Examples: Typical usage example for saving a sharded checkpoint:

>>> sparse_state_dict_copy = sparse_state_dict.copy()
>>> sparse_state_dict, dense_state_dict = split_sparse_dense_state_dict(
...     sparse_state_dict_copy
... )
>>> saver = Saver(
...     shard_index=shard_id,
...     shard_num=shard_num,
...     parallel=concurrent,
...     hashtables=sparse_state_dict,
...     tensors=dense_state_dict,
...     path=ckpt_path,
... )
>>> saver.save()

__init__(shard_index: int = 0, shard_num: int = 1, parallel: int = 8, path: str = '.', hashtables: dict | None = None, tensors: list | None = None, filter_func=<function Saver.<lambda>>) → None[source]

Initializes the Saver with configuration and state data.

Parameters:

shard_index – The index of the current shard (0-based). Defaults to 0.
shard_num – The total number of shards to create. Defaults to 1 (no sharding).
parallel – The degree of parallelism for write operations. Defaults to 8.
path – The output directory for saved files. Defaults to current directory.
hashtables – A dictionary of sparse state (hashtables). Defaults to empty dict.
tensors – A list of dense state (tensors). Defaults to empty list.
filter_func – A callable to filter write blocks. Defaults to identity function.

save()[source]

Executes the saving process.

Generates write blocks from the state data, applies the filter function, and delegates to the internal saver implementation for actual I/O operations.

Loader

class recis.serialize.loader.Loader(checkpoint_path: str, hashtables: dict | None = None, tensors: dict | None = None, parallel: int = 16, filter_func=<function Loader.<lambda>>)[source]

Loads model state dictionaries from checkpoint files with parallel processing.

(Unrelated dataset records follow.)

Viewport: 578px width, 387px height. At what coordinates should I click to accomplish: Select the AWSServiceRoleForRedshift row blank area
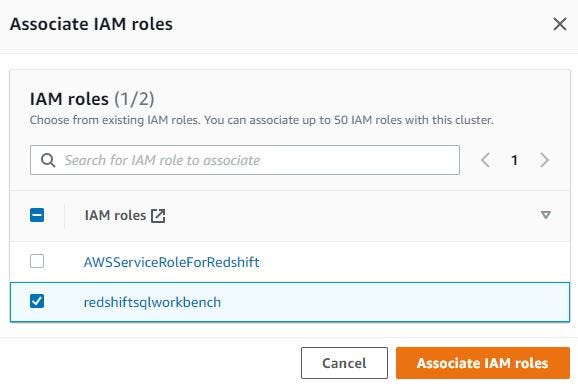click(x=413, y=262)
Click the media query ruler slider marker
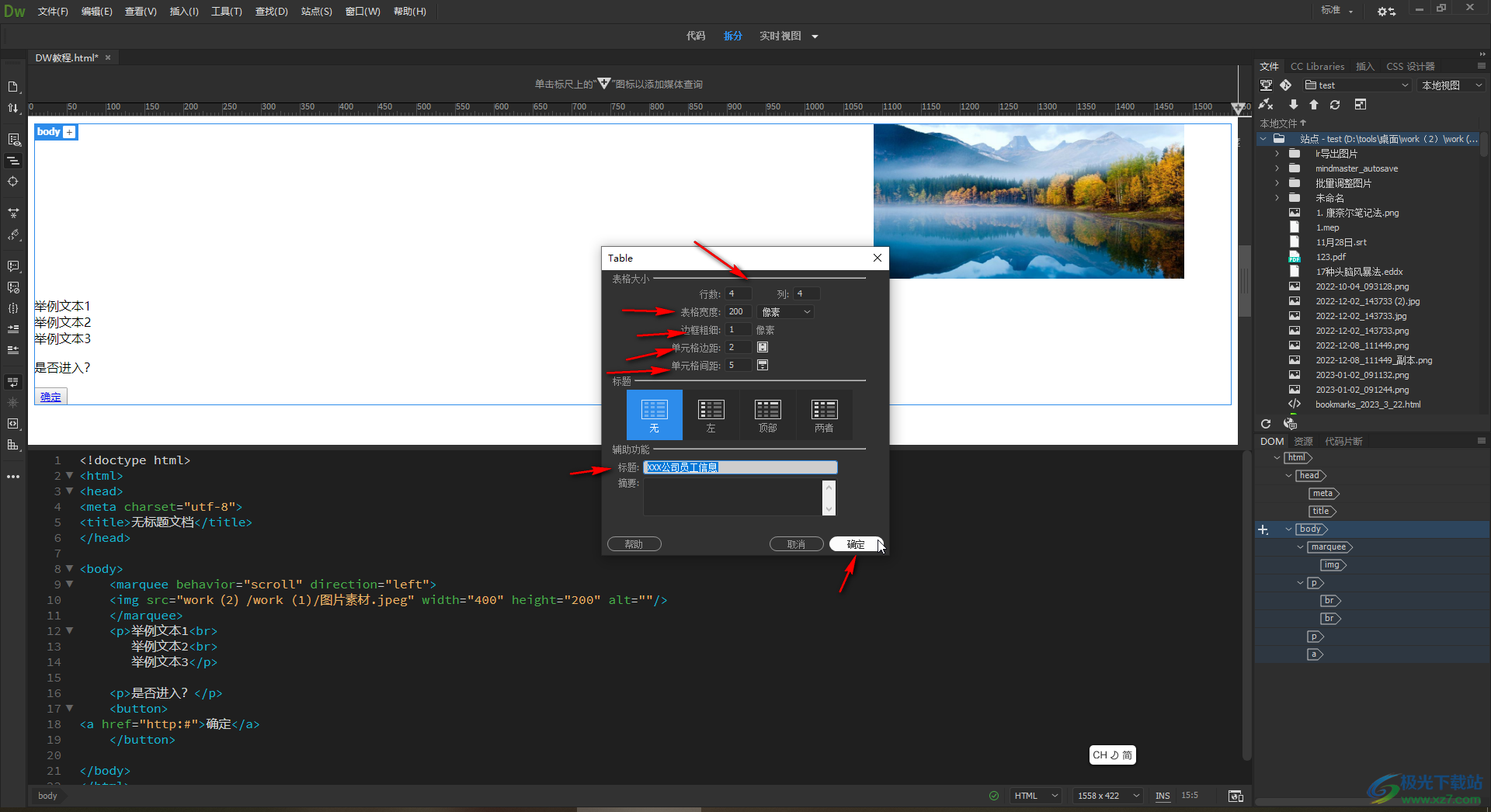Screen dimensions: 1491x812 point(1238,108)
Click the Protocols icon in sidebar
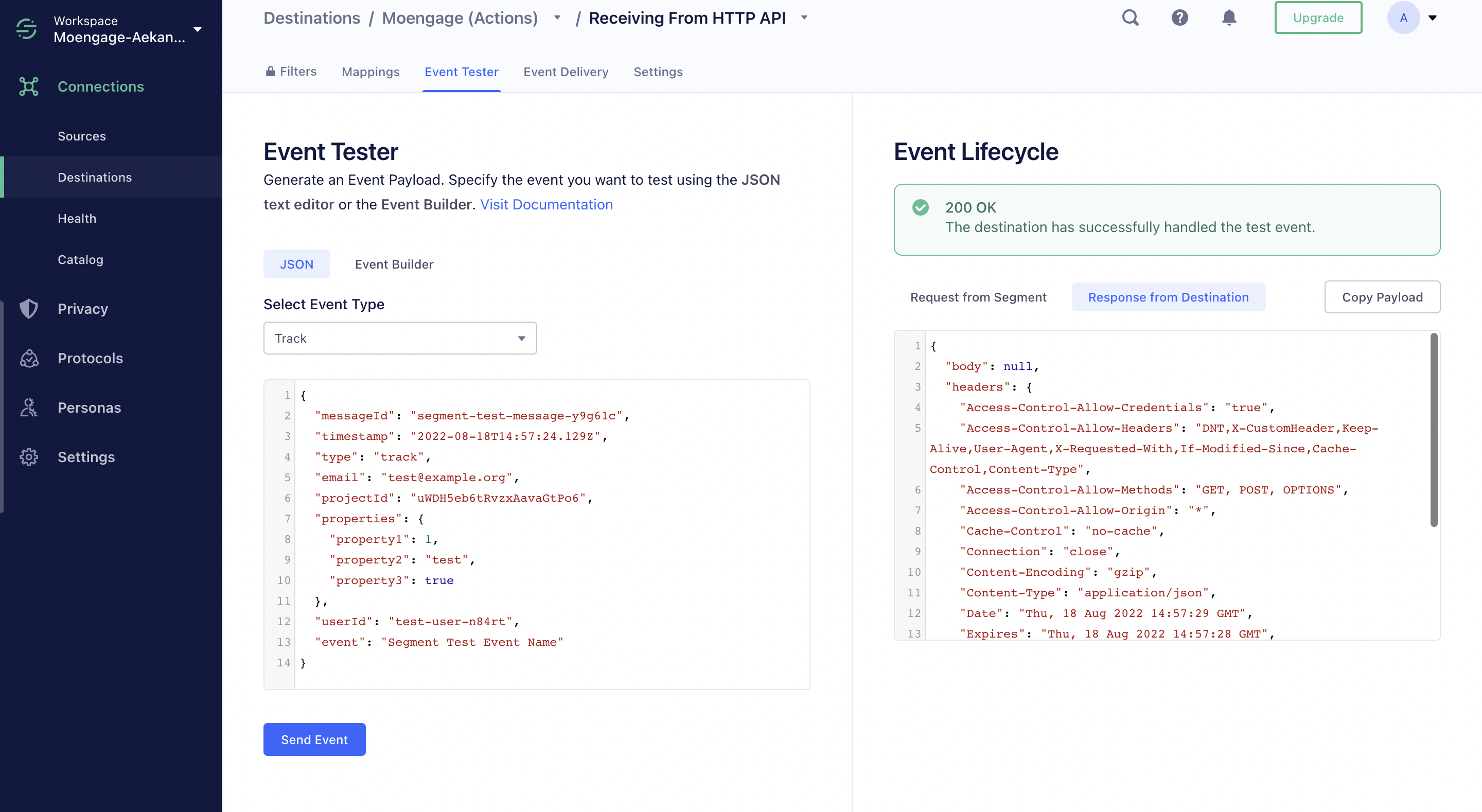The width and height of the screenshot is (1482, 812). (x=30, y=357)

This class handles loading both sparse (hashtable-based) and dense (tensor-based) state dictionaries from disk, applying filtering logic to the load configuration.

Examples

Typical usage example for loading a checkpoint:

>>> loader = Loader(
...     checkpoint_path="/path/to/checkpoint",
...     hashtables=sparse_state_dict,
...     tensors=dense_state_dict,
...     parallel=16,
... )
>>> loader.load()

__init__(checkpoint_path: str, hashtables: dict | None = None, tensors: dict | None = None, parallel: int = 16, filter_func=<function Loader.<lambda>>) → None[source]

Initializes the Loader with configuration and target state dictionaries.

Parameters:

checkpoint_path – The directory path containing checkpoint files to load.
hashtables – A dictionary to receive loaded sparse state data. If None, an empty dictionary will be created.
tensors – A dictionary to receive loaded dense state data. If None, an empty dictionary will be created.
parallel – The degree of parallelism for read operations. Defaults to 16.
filter_func – A callable to filter load information. Defaults to identity function.

load()[source]

Executes the loading process.

Retrieves default load information from the checkpoint, applies the filter function to modify the load configuration, and delegates to the internal loader implementation for actual I/O operations.

The load operation involves: 1. Retrieving default load information from the checkpoint metadata; 2. Applying the filter function to modify the load configuration; 3. Loading the state data into the provided hashtables and tensors dictionaries using parallel processing;

The actual file reading and data reconstruction are handled by the torch.classes.recis.Loader class.